Our expert says:
I hope it doesn't seem annoying when I keep suggesting Counselling, but, if a realistic and effective counselling method such as CBT is used, this is indeed HOW to achieve the sort of aims you are asking about. There are no quick fix simple formulas to achieve such aims, especially because it took years of negative learning, in most cases, to learn, for instance, to dislike oneself.
We can't tll you what it means that the child's father suggests he might return, as this depends on so many different factors, many unknown to you, so you couldn't even begin to tell us. Its important not to get onself stuck on insisting on an answer for questions that may be unanswerable. I suspect, for instance, that even if he were strapped to a table in a torture table and interrogated for a week, he could probably not give you an accurate answer as to WHY he left you. Surprisingly many major decisions we make in life are for a thousand reasons or none. Many actions are impulsive, and not thought-out, and the "reason" someone may devise later may have nothing to do with their actual motivations at the time. I very strongly doubt that his reasons were about you not being good enough, etc.

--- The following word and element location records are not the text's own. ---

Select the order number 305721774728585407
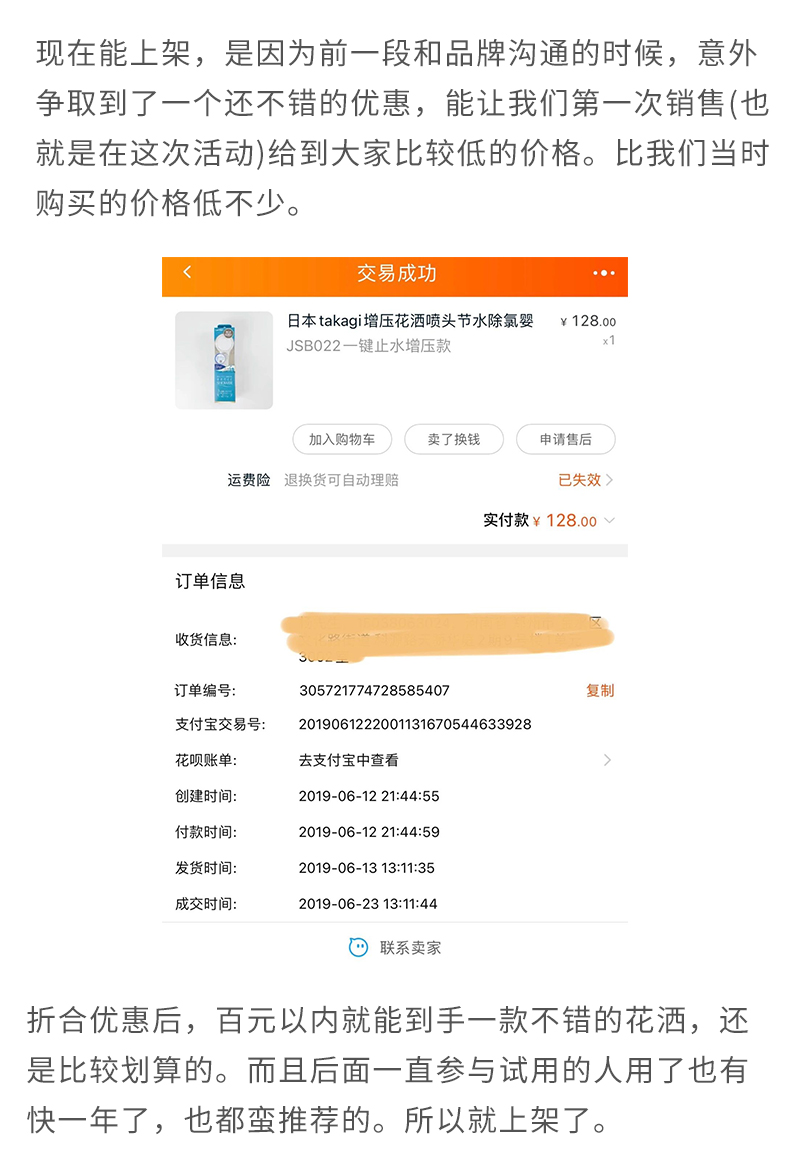Screen dimensions: 790x1158 [x=374, y=690]
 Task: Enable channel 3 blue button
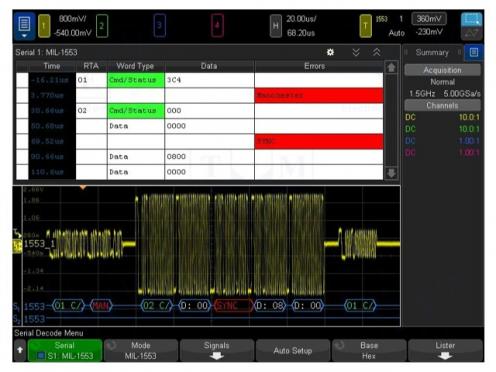click(160, 26)
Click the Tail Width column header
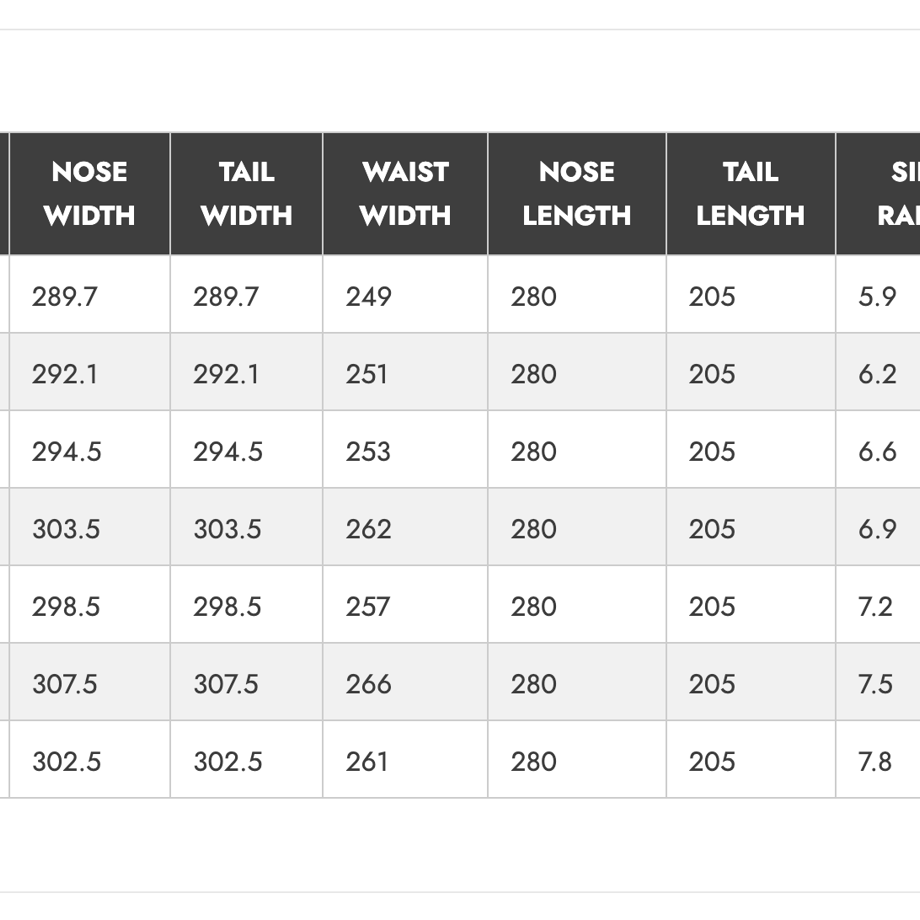The image size is (920, 920). [x=246, y=194]
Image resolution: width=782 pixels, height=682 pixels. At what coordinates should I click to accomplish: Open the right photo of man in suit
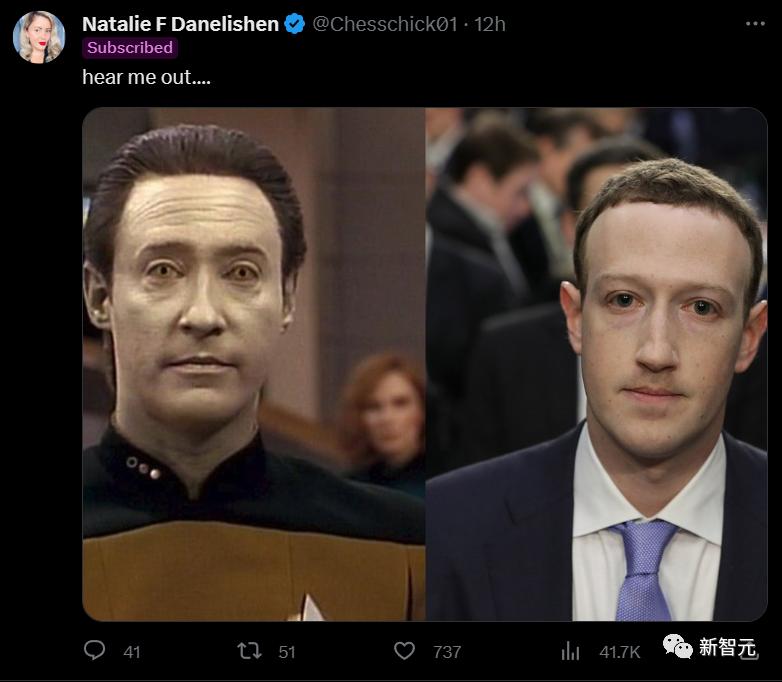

His actions at the time, as described, do sound immature and childish. Its unfortunate biologically that boys ( and girls ) become capable of creating babies long before they are psychologically mature enough to be capable of making such decisions wisely.
He could indeed be motivated by selfish reasons for seeking to come back, and you should be extremely cautious about accepting his invitation or the reasons he gives for it. If you want to consider going that route at all, do so gradually and cautiously, closely watching his responses and behaviours.